Si fuera por lo que uno escucha en la tele, o lee en algunos periódicos y por lo que se escribe y divulga con mayor rapidez en las redes, uno podría pensar que no estamos en nuestro mejor momento como sociedad. Al menos no en el más racional y sosegado. En la televisión todos los días encontramos alguna declaración de cualquier importante cargo que nos deja boquiabiertos, estupefactos, sin palabras. Se dicen ahora cosas que hace tiempo -demasiado poco- serían impensables, pero no porque haya avanzado la libertad de expresión sino porque ha retrocedido el respeto y el tacto, la prudencia y el decoro, la responsabilidad y la empatía.

Se redactan a veces las noticias con palabras a las que se les saca el filo golpeando con un corazón de piedra y se lanzan luego como dagas contra los ojos de los lectores para volverlos ciegos o envenenar su mirada. No parece que se trate de retransmitir o plasmar lo que sucede en el mundo, sino de cambiarlo o de que no cambie, según en qué parte, según el momento. La importancia viene envasada al vacío, con estadísticas edulcorantes, y ácidos titulares que disuelven la información hasta dejarla en los huesos de la opinión, de la verdad, de lo que se pretende.

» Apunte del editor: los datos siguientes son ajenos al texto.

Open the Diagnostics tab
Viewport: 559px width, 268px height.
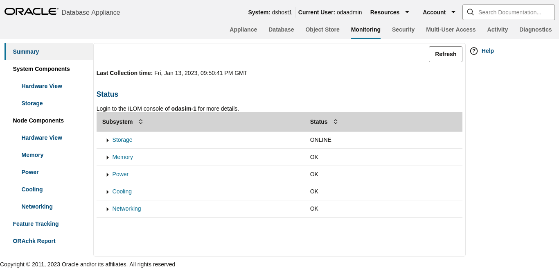535,30
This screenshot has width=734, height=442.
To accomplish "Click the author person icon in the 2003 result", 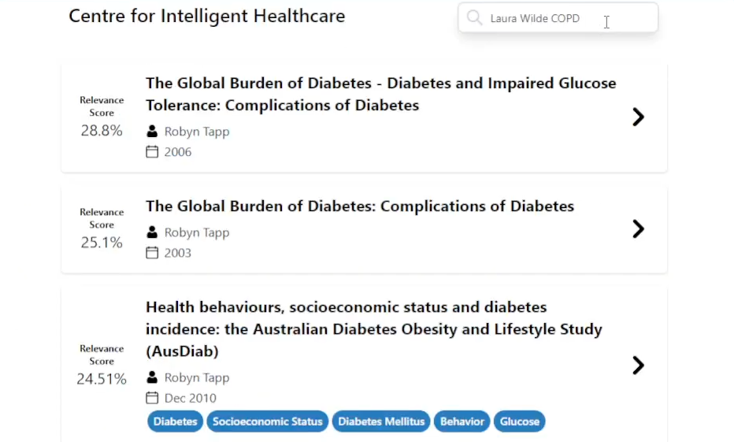I will pyautogui.click(x=153, y=232).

En las redes impera el grito y la efímera urgencia del protagonismo. Todo molesta, todo irrita, todo es prioritario y todo luego se olvida. Pasa la información como a través de una trituradora de pirañas que muerden, mascan y tragan todo lo que se les eche veinticuatro horas al día. Y otra vez hambrientas mañana. Y puede que no haya otra manera de digerir la cantidad de datos que se nos vuelca, puede que el único mecanismo para no ser aplastados por todo lo que pasa sea que no nos importe nada. Pero entonces, es que ya hemos sido aplastados.